The game DOTA 2 is not a stranger to many MOBA players. Hailing from the original Defense of the Ancients custom map from Warcraft 3, even non-gamers are familiar with the game that has given birth to one of the most productive gaming genres in history.

Even with rivals such as League of Legends, Heroes of Newerth, Mobile Legends, and other countless MOBA games out there, DOTA 2 still has a huge following that made history with the largest prize pools and other monetary achievements.

Since it has been 7 years since the Beta Phase of DOTA 2 ended, and several years more since the prime of DotA 1, let’s examine how DOTA 2 still stands tall against its competitors across the years.

The OG MOBA

IceFrog, the lead developer for the original DotA and DOTA 2, is largely responsible for the five-versus-five and asymmetrical tri-lane system that the game has made itself unique across the many custom maps from the days of Warcraft 3.

Battles and death matches featuring unique heroes in different custom maps are one of the classic styles that map creators in Warcraft 3 have made, and DotA is no different. What made it stand across the rest is the huge variety of heroes to pick, along with a organized system based on stat type (strength, agility, intelligence) and archetypes (nukers, disablers, and the like).

IceFrog also created an objective that actually gave a sizeable advantage with Roshan. The winning team gains more power upon obtaining Roshan’s Aegis of the Immortal, while the losing team that manages to steal it actually evens out the playing field with a second wind.

All of these combined make up the multiplayer online battle arena (MOBA) genre, a gaming genre that started to form during the birth of League of Legends to match DotA in a potentially new eSports venture. Before its conception, however, DotA was the only one of its kind which made the name as a pseudo-genre of sorts to represent the game design.

Everything that IceFrog made has been replicated in DotA’s competitors with unique twists and variations: League of Legends has a different classification for damage types, two neutral objectives, and a completely symmetrical map (save for the river objectives).
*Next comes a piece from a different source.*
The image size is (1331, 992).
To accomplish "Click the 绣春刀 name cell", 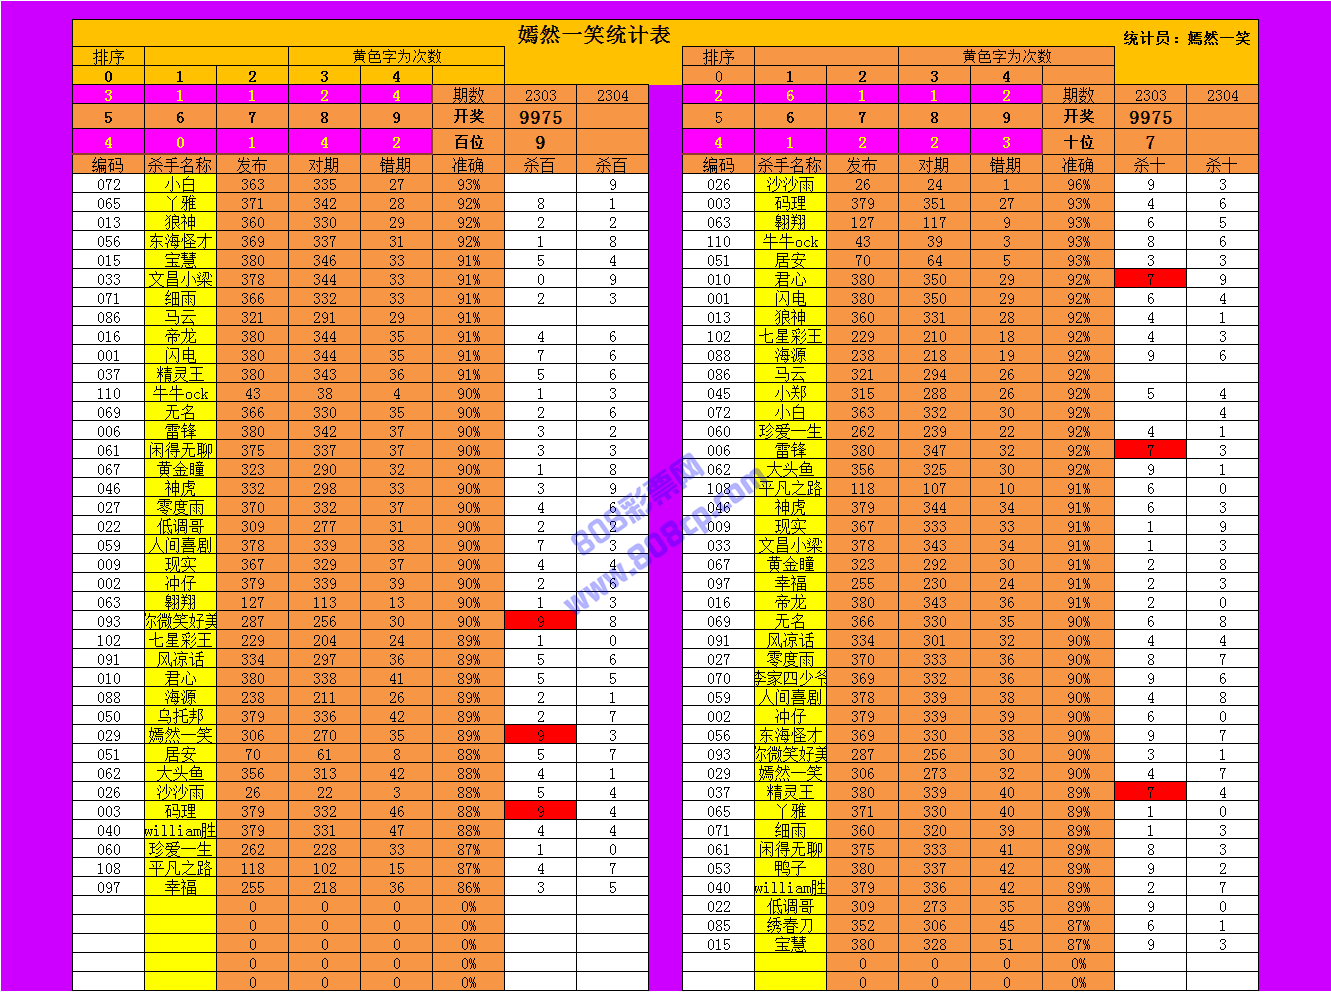I will point(790,925).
Mobile MOBAs are made to host shorter game times and faster action, dedicated to the casual mobile gamers than the avid PC gamers.

A Dedicated Following

The steep learning and difficulty curve from the original DotA (and subsequently DOTA 2) lies in the information overload.

Because the game requires the player to control a hero of their choosing with abilities to keep in mind, hand-eye coordination and a good grasp of the keyboard is needed. Issuing an attack command to attack their enemies sounds simple, but everything so far is simply about the basic micro skills, or skills at the individual level. Orb walking and animation cancelling are micro skills that are important for players.

After knowing how to control your hero and cast your abilities, you now have to know about the different heroes and their abilities, the different items, vision, stacking camps, disjointing projectiles, denying creeps, and the little nuances such as whether a skill goes through spell immunity or not. There is no tutorial to cover every single thing, but there are only the basics. Therefore, it is the player’s responsibility to have a semblance of everything if they want to win the game.

For a multiplayer video game, DotA 2 actually has quite the dedicated playerbase. They had an all-time peak of 1.2 million players, and over 626 thousand peak players on a 24-hour average. While it’s not as large as League of Legends, DotA 2 serves the niche of the players who truly enjoy the pure, unadulterated DotA experience that has remained for more than a decade.

Infinite Possibilities

Outside of DotA 2’s loyal followers, the game has a nasty reputation of everything being overpowered. With 4-second stuns and huge burst damage, as well as punishment for excessively dying, these may deter potential players from trying to experience the rest of what the game can offer due to frustration.

That same frustration puts a veil on the vast potential of what can happen in DotA 2. Because every hero has truly unique skills, mechanics, and thematic, there is a plethora of strategies that a team can build upon. Given any team composition, a single change in hero pick can drastically shift the way a team will approach a team fight (especially if you have a Faceless Void).

No other MOBA has ever created a hero like Meepo: a hero that creates permanent copies of itself that are controllable. With one other Meepo, the player can send him to take neutral creeps while the original Meepo goes back to the lane. More possibilities open up once the player gets more copies. The risk, however, is that if one Meepo dies, all Meepos die. This calls for supreme map awareness and godly macro to make sure the Meepos don’t die while making an impact on all lanes.

Strategy wise, DotA 2 actually incentivizes a number of ways to win the game. Split pushing to pull pressure from other lanes is common sense, but coordinating with your teammates to use Smoke of Deceit and catch unsuspecting foes is something other MOBAs have yet to replicate because it may look “overpowered”.

Concluding Thoughts

DotA 2 isn’t going to stop anytime soon because they have already distinguished themselves from their competitors. Managing to keep the same format and gameplay working for more than a decade is no easy feat, which is why we now have Outposts, Hero Talents, and actual new heroes.

Valve and IceFrog has made changes and additions that keep the DotA 2 vibes and status quo without falling to similar styles as their competitors. They are still the giants that have shaped the lives of many gamers in the past decade, and they will be staying for the new decade.